Composition Profiling

One of the most basic and first questions that arise in metagenomics-based resistome studies are what antimicrobial resistance genes (ARGs) are there and in what proportion are they present in our samples. Another way to phrase this question could also be: What is the resistome composition?

With regards to Patricia’s example, one can also be interested in finding whether some new ARGs have appeared after treatment in patients that were given antibiotics. Did some specific ARGs get enriched in abundance due to antibiotics?

One way of answering these questions is to open the resistome count table in any text editor or excel and manually inspect each ARGs across samples or groups. However, this approach will be very tiresome, time consuming, prone to error, and will be practically impossible especially when the count data have ~1000s of ARGs across hundreds of samples.

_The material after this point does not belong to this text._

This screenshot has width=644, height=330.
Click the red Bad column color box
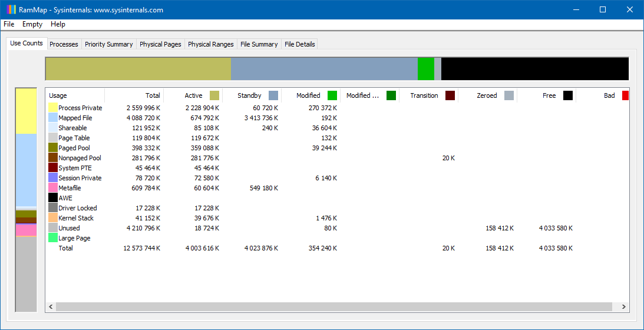tap(625, 95)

The first step in the analyses of resistome is the visualisation of ARG composition. The most frequent type of visualisation that you will encounter in the literature are stacked bar or area plots. In these, the differences in resistome composition can be viewed at different functional levels (ARG, class, mechanism, etc.). You may ask: why do we need to visualise the resistome profile at different functional levels? The answer to this question is relatively straightforward. Every type of visualisation has limits for how much it can display while still being useful. These limits are not due to the visualisation alone, they also come from the capabilities of our brains to perceive and interpret what our eyes see. Now imagine visualising ~100s or more ARGs and their relative abundances present in our resistome data at once. You will find it extremely challenging! It is practically impossible. The better approach in that case should be merging the data into higher-level functional categories such as class of drugs to which ARGs confer resistance (Class-level) or to their underlying molecular mechanism of resistance (Mechanism-level) to gain better and more meaningful understanding of the data. Once you have a clearer hypothesis, then you can ‘zoom in’ into the area of interest and better appreciate and explore its differences.

In addition, there are various other intuitive visualisation approaches in metagenomics that can also be used to explore the resistome composition such as Sankey diagram, zoomable sunburst, treemap, and others. The advantage with such visualisation is that one can look at resistome data while simultaneously showing the hierarchical relationships and connectivity between ARGs (features) at different functional levels all at once. However, these strategies are more suitable for resistome profiles having an acyclic and hierarchical functional annotation structure. For example, taxonomy and phylogenies are organised as trees, with items arranged in a hierarchy and each item having only one parent, such as bacterial phylogenetic trees.

ResistoXplorer supports all these visualisation approaches to facilitate the exploration of resistome composition. Let’s move forward to next step to learn how it can be done in ResistoXplorer.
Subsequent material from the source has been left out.